In search of strategies to strengthen community participation within Latin American countries, the Restorative Community Design (RCD) framework was developed, which seeks to foster community dialogue in peaceful contexts through a multidisciplinary approach [7, 39]. RCD is a peace promotion strategy based on citizen dialogue and empowerment at different socioecological scales.

Through community participation they are encouraged to design their own spaces (e.g., buildings and parks) and create a plan to improve their spatial opportunities. As people voice their needs a sense of togetherness often develops. Furthermore, as more diverse voices participate in this dialogue more complex social conflicts can be addressed. Participatory design workshops (PDW) is a methodology that seeks to bring together different groups in conflict to achieve common objectives. The tool itself aims to generate social agreements that contribute to the promotion of peaceful democratic spaces at the community level.

Evidence to support the efficacy of RCD stems from a series of studies conducted between 2004 and 2014. Through the creation of multidisciplinary groups that included architects, urban designers, and clinical psychologists, a series of participatory projects were developed in the barrio of Petare in the city of Caracas, Venezuela. Petare is the densest populated neighborhood in the Western Hemisphere [40] with a proud tradition of self-governance. This tradition was epitomized in the construction of the Sports Park Mesuca which was designed by the community using RCDs tools. As the community more intensely participated in the design of their sports center there was a significant reduction in rates of violence in the community. The replicable methodology of the participatory design workshops (PDW) in the case of Mesuca was fully explained in the chapter From a Junkyard to a Peace Promotion Sports Park: A Transdisciplinary Approach [7], published by Springer in the book The Psychology of Peace Promotion: Global Perspectives on Personal Peace, Children and Adolescents, and Social Justice.

Subsequently, the PDW experience was adopted by the Petare Latam Foundation, an organization dedicated to the training of local administrations in Latin America, to build different agreements between community and local government groups in seven Latin American countries—Argentina, Bolivia, Colombia, Chile, Ecuador, Mexico, and Peru. Some results of this experience will be described later in this chapter. In short, RCD integrates three approaches: participatory design, spatial opportunities, and restorative justice [41]. Each will be explained.

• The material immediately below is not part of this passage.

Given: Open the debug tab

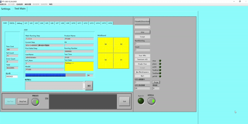Looking at the screenshot, I should point(20,23).
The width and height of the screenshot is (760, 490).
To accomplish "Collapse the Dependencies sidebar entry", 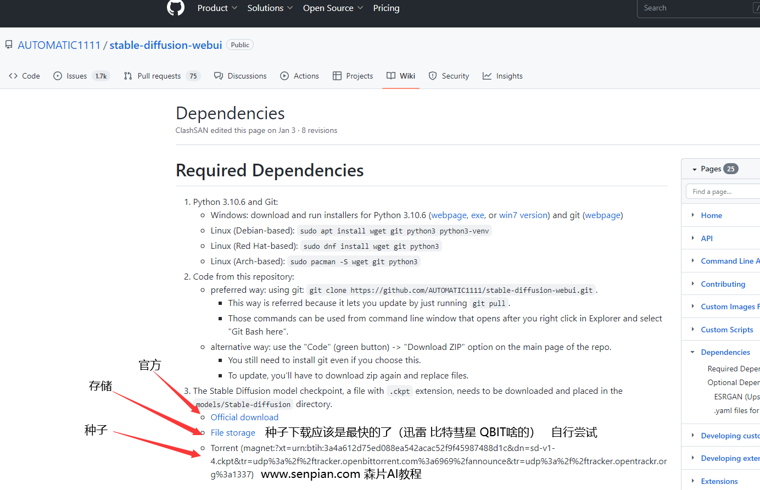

The first approach, participatory design, advocates for integrating people’s voices in decision making. To accomplish this goal, it is necessary that researchers have developed a trusting relationship with the community that is often only possible with long-term engagement that truly leads to work in participatory projects. From PDWs’ experience, we confirmed that open dialogues strengthen communities and increase the sense of ownership since a community’s specific voices and needs can be recognized and transformed into concrete and viable projects, giving them an active role in solving their conflicts and adversities [14]. For La Roche [42], one of the most effective ways to reduce violence in a community is to promote dialogue and collaboration between different groups with a common goal. In this case, the common goal is the physical transformation of public space as a tool for conflict resolution. The experience of working together with community members also demonstrated that daily stressors of violence, poverty, and inequality have their expression in the configuration of the space [43, 44, 45]. This chapter proposes that the structural transformation of physical space will positively impact urban ecologies, reducing the stressors that translate into trauma and social conflicts. Consequently, RCD requires a second conceptual framework: spatial opportunities, understood as the access to resources such as public spaces, educational centers, healthcare facilities, public transportation, and other resources that facilitate citizens’ integration into the urban exchange of economies, knowledge, and passions [40]. Urban ecologies are systems that offer—or limit—opportunities for its citizens to develop their capabilities as human beings and members of society [46, 47].

Spatial opportunities play a role in advancing the right to the city. According to Henri Lefebre, the right to the city is essentially about the right to an urban existence that is evolving and revitalized [48]. This perspective has greatly influenced researchers who advocate for enhancing the right to the city by ensuring fair access to urban spatial resources and fostering their connectivity throughout the city [40, 49, 50, 51]. While the participatory design workshops seek conflict resolution as a strategy to promote community peace, spatial opportunities envisions addressing this strategy at the spatial level.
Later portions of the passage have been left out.